**** Data for this task
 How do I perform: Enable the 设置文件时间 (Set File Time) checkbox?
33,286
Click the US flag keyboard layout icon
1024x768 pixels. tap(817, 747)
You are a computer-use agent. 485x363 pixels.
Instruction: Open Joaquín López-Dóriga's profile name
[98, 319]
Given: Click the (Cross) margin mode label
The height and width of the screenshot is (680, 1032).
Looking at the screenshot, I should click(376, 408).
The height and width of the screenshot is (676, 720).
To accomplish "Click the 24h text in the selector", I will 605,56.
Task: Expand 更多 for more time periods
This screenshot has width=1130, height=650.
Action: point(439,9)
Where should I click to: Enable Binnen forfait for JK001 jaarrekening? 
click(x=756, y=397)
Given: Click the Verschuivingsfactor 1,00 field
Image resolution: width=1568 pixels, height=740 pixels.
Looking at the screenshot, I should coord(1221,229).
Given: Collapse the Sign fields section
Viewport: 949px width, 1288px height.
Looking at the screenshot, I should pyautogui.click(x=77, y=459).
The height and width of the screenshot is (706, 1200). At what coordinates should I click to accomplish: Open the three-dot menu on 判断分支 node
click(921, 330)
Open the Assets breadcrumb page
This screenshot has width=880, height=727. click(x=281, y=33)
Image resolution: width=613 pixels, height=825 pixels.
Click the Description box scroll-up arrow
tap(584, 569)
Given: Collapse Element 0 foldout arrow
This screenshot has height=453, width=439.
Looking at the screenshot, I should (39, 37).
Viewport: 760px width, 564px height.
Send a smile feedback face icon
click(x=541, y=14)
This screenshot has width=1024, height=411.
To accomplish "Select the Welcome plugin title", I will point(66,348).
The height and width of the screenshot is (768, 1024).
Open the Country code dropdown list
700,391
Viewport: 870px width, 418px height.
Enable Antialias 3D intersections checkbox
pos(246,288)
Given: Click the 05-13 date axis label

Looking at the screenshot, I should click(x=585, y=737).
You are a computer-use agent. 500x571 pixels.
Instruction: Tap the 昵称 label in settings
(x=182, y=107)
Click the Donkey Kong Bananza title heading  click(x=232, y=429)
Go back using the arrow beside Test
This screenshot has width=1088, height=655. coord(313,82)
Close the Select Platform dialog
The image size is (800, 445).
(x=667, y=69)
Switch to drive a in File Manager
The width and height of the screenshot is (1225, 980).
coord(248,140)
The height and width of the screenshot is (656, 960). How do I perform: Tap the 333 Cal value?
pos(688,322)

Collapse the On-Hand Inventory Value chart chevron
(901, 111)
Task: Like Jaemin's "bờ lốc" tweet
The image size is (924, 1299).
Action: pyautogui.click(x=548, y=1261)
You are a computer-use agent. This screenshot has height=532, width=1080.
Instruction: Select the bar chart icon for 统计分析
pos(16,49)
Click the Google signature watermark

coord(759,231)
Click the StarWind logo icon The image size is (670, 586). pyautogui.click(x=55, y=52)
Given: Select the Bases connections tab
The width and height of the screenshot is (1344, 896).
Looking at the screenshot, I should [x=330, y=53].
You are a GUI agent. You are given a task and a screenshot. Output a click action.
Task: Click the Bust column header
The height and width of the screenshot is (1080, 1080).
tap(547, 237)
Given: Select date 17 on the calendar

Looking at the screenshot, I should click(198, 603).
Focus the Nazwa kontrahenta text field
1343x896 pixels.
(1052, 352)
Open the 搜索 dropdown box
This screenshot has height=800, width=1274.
********
Retype the records above in full, exactly.

 How do I perform: Enable the 设置文件时间 (Set File Time) checkbox?
33,286
Click the US flag keyboard layout icon
1024x768 pixels. tap(817, 747)
You are a computer-use agent. 485x363 pixels.
Instruction: Open Joaquín López-Dóriga's profile name
[98, 319]
Given: Click the (Cross) margin mode label
The height and width of the screenshot is (680, 1032).
Looking at the screenshot, I should click(376, 408).
The height and width of the screenshot is (676, 720).
To accomplish "Click the 24h text in the selector", I will 605,56.
Task: Expand 更多 for more time periods
This screenshot has width=1130, height=650.
Action: point(439,9)
Where should I click to: Enable Binnen forfait for JK001 jaarrekening? 
click(x=756, y=397)
Given: Click the Verschuivingsfactor 1,00 field
Image resolution: width=1568 pixels, height=740 pixels.
Looking at the screenshot, I should coord(1221,229).
Given: Collapse the Sign fields section
Viewport: 949px width, 1288px height.
Looking at the screenshot, I should pyautogui.click(x=77, y=459).
The height and width of the screenshot is (706, 1200). At what coordinates should I click to accomplish: Open the three-dot menu on 判断分支 node
click(921, 330)
Open the Assets breadcrumb page
This screenshot has width=880, height=727. click(x=281, y=33)
Image resolution: width=613 pixels, height=825 pixels.
Click the Description box scroll-up arrow
tap(584, 569)
Given: Collapse Element 0 foldout arrow
This screenshot has height=453, width=439.
Looking at the screenshot, I should (39, 37).
Viewport: 760px width, 564px height.
Send a smile feedback face icon
click(x=541, y=14)
This screenshot has width=1024, height=411.
To accomplish "Select the Welcome plugin title", I will point(66,348).
The height and width of the screenshot is (768, 1024).
Open the Country code dropdown list
700,391
Viewport: 870px width, 418px height.
Enable Antialias 3D intersections checkbox
pos(246,288)
Given: Click the 05-13 date axis label

Looking at the screenshot, I should click(x=585, y=737).
You are a computer-use agent. 500x571 pixels.
Instruction: Tap the 昵称 label in settings
(x=182, y=107)
Click the Donkey Kong Bananza title heading  click(x=232, y=429)
Go back using the arrow beside Test
This screenshot has width=1088, height=655. coord(313,82)
Close the Select Platform dialog
The image size is (800, 445).
(x=667, y=69)
Switch to drive a in File Manager
The width and height of the screenshot is (1225, 980).
coord(248,140)
The height and width of the screenshot is (656, 960). How do I perform: Tap the 333 Cal value?
pos(688,322)

Collapse the On-Hand Inventory Value chart chevron
(901, 111)
Task: Like Jaemin's "bờ lốc" tweet
The image size is (924, 1299).
Action: pyautogui.click(x=548, y=1261)
You are a computer-use agent. This screenshot has height=532, width=1080.
Instruction: Select the bar chart icon for 统计分析
pos(16,49)
Click the Google signature watermark

coord(759,231)
Click the StarWind logo icon The image size is (670, 586). pyautogui.click(x=55, y=52)
Given: Select the Bases connections tab
The width and height of the screenshot is (1344, 896).
Looking at the screenshot, I should [x=330, y=53].
You are a GUI agent. You are given a task and a screenshot. Output a click action.
Task: Click the Bust column header
The height and width of the screenshot is (1080, 1080).
tap(547, 237)
Given: Select date 17 on the calendar

Looking at the screenshot, I should click(198, 603).
Focus the Nazwa kontrahenta text field
1343x896 pixels.
(1052, 352)
Open the 搜索 dropdown box
This screenshot has height=800, width=1274.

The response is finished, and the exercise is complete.